EXERCISE BRIEF —
Copy out each line of the data that includes the string "chart".

====== EXERCISE INPUTS

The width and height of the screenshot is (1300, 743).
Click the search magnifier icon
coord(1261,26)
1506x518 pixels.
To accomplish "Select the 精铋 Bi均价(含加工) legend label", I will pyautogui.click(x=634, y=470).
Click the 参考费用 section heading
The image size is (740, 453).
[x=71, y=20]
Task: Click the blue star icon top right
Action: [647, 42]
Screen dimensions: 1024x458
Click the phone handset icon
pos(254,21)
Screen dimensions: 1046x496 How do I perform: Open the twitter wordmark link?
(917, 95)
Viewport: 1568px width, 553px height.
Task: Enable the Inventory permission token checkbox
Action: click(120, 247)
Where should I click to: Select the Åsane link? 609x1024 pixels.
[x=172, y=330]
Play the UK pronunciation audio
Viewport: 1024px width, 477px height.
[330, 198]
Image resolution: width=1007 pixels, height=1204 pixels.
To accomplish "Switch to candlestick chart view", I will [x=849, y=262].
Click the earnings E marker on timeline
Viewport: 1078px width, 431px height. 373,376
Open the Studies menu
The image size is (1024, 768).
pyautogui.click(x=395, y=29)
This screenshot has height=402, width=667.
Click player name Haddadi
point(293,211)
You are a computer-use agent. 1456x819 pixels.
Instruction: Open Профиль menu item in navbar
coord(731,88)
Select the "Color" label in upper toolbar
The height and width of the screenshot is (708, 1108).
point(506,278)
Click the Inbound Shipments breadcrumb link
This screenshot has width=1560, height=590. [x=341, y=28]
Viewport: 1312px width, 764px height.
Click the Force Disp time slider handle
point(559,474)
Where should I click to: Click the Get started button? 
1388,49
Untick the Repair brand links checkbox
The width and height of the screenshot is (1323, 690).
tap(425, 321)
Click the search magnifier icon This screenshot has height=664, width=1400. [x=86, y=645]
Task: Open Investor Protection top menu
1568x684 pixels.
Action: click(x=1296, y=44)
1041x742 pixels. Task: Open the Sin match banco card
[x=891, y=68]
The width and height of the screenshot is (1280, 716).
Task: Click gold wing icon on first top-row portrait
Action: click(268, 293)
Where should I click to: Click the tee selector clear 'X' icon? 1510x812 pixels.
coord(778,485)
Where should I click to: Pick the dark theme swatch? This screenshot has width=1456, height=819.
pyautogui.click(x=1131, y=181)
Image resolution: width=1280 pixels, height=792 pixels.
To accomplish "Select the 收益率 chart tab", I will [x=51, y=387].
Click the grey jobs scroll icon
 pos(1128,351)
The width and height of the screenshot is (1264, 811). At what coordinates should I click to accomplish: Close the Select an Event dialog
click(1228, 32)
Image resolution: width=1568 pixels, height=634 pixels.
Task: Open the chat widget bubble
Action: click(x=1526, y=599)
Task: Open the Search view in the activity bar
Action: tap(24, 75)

============

OUTPUT OF THE EXERCISE —
To accomplish "Switch to candlestick chart view", I will [x=849, y=262].
To accomplish "Select the 收益率 chart tab", I will [x=51, y=387].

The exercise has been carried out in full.